The most ambitious creators attempt to bend the arc of history toward themselves, but since no one can predict the direction of art, no technique guarantees future success.
In her lifetime Hibel’s work may have even brought more pleasure to more people than Rousseau’s. But the institutional and narrative definitions of art imply that the quality of execution and responses from mass audiences are less important in assigning artist status.
Artist status requires achieving artistic value, rather than aesthetic value, and others can assign this value to artworks whether the artist intended these solutions or not.
The aesthetic value of an artwork measures how masterfully an artist can use and abuse existing conventions to elicit emotional experiences from the audience.
Artistic value, on the other hand, measures the originality of the artist’s inventions—i.e., how much the proposed ideas break existing conventions and suggest new ones.
In the French poet Charles Baudelaire’s famous line, “The chief task of genius is precisely to invent a stereotype” (emphasis added). To create within the framework of someone else’s stereotype makes the creator an epigone, and their work is mere “taste.”
The need to solve problems of an era means that artistic value is always contextual—a set of parameters that bind the creative process. There are perhaps an infinite number of potential problems in art, but to gain artist status, artists must solve the agreed-upon problems of the current moment.
Genius inventions must, thus, fit into the “unbroken chain” of problems and solutions across art history.
Some may counter that the importance of serendipity to the creative process offers an escape from the binding requirements outlined above.
Artists, however, never blindly accept the fruits of serendipity. Happy accidents go through the same filter as all other artistic choices; random discoveries must align with particular strategies or they’ll be eliminated.
The twentieth century’s successful artists often pursued artistic value to the detriment of their work’s aesthetic value.

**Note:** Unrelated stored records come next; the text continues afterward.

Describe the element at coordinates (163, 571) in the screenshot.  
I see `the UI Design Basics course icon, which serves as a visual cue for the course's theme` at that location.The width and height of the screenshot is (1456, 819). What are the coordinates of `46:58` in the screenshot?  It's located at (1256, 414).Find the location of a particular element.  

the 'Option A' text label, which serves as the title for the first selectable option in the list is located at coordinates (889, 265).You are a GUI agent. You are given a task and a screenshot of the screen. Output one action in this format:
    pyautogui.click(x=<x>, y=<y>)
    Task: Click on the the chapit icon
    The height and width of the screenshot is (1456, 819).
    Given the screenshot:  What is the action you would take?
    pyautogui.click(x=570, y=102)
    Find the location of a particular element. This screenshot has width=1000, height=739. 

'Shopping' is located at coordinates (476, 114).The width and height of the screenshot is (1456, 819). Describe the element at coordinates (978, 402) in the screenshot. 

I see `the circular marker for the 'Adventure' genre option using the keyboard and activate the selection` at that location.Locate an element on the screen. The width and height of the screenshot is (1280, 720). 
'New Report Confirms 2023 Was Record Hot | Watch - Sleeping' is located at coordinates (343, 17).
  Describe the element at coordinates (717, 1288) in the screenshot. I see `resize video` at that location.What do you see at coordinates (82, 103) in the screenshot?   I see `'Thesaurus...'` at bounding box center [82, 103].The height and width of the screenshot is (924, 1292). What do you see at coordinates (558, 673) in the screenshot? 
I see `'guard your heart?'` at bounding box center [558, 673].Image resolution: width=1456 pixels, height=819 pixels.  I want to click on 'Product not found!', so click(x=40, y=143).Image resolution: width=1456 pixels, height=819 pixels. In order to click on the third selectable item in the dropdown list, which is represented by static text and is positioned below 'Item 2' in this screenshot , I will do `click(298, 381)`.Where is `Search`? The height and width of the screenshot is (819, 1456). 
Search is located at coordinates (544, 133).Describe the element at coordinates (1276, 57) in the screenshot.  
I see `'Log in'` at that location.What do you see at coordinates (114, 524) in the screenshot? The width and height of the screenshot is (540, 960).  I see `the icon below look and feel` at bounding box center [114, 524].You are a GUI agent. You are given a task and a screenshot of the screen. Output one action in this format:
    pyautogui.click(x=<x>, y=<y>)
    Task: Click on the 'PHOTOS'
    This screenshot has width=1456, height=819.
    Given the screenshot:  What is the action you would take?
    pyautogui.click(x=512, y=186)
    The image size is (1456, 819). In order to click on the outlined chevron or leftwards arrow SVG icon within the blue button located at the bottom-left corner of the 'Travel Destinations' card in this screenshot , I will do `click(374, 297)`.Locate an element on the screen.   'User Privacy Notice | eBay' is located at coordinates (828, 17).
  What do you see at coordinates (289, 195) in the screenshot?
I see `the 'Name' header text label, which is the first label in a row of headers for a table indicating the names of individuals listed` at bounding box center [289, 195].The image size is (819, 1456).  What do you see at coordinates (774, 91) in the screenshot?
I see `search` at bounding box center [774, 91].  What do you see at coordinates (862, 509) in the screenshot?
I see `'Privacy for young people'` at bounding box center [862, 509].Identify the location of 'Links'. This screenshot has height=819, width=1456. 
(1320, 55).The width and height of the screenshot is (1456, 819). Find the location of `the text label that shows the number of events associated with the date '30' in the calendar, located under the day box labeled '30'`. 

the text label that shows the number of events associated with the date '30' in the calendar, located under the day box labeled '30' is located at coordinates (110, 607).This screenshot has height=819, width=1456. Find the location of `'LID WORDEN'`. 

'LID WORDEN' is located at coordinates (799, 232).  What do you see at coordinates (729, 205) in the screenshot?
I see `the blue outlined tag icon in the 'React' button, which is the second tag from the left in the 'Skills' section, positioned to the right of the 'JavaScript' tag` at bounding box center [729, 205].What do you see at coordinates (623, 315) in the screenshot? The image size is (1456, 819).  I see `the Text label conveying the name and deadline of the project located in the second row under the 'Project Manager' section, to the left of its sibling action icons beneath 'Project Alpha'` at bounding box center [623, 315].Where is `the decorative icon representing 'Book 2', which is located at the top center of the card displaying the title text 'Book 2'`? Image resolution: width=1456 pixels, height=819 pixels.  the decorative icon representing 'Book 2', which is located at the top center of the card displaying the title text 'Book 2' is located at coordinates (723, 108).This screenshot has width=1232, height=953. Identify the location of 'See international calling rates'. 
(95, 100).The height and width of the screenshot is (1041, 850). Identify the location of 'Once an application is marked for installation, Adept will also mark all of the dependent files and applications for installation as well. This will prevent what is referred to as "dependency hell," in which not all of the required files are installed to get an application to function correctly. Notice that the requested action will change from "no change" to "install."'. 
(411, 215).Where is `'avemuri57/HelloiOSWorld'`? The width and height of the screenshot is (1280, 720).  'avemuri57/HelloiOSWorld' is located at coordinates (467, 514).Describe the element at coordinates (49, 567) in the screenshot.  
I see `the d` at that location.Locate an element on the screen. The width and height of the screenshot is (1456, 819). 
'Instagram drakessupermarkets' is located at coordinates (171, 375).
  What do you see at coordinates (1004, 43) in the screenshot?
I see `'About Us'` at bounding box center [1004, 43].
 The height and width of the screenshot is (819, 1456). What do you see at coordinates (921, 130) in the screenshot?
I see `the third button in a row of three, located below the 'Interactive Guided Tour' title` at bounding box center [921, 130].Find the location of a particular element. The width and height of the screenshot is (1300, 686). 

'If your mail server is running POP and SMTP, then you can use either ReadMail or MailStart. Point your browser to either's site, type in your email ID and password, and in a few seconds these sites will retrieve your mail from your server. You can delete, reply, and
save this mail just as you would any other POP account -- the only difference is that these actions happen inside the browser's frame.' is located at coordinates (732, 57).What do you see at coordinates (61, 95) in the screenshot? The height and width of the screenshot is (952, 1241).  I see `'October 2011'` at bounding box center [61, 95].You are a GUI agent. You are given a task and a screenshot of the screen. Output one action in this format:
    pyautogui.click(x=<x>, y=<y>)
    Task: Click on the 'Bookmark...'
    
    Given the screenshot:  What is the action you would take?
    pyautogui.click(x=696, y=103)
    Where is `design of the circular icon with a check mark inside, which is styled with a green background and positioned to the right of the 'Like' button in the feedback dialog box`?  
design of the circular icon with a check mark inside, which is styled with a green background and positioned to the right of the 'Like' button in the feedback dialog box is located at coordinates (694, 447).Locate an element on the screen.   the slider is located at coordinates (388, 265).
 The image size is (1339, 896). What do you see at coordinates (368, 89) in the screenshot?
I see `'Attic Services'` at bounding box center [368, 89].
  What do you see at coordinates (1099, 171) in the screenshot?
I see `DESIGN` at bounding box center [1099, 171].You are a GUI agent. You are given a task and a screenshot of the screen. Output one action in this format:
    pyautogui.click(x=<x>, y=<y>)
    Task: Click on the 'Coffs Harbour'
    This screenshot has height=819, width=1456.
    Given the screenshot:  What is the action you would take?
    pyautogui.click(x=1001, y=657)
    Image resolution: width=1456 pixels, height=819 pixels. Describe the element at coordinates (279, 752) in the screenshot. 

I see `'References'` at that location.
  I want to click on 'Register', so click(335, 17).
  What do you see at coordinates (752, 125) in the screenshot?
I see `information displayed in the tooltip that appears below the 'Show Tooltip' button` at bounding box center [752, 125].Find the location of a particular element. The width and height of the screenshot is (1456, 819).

But this expertise, writes the literary critic Barbara H. Smith, often causes its own “provincialism” where “we become less and less like anyone else, and thus less able to predict anyone else’s responses on the basis of our own.”
Most audiences delight in minor innovations, not major challenges to their preferred art forms. The most broadly accepted form of artistry is virtuosity—“possessing an ability to perform brilliantly the creation of others.”
When artists cut too deep into standard conventions in pursuit of artistic value, audiences often renounce the changes.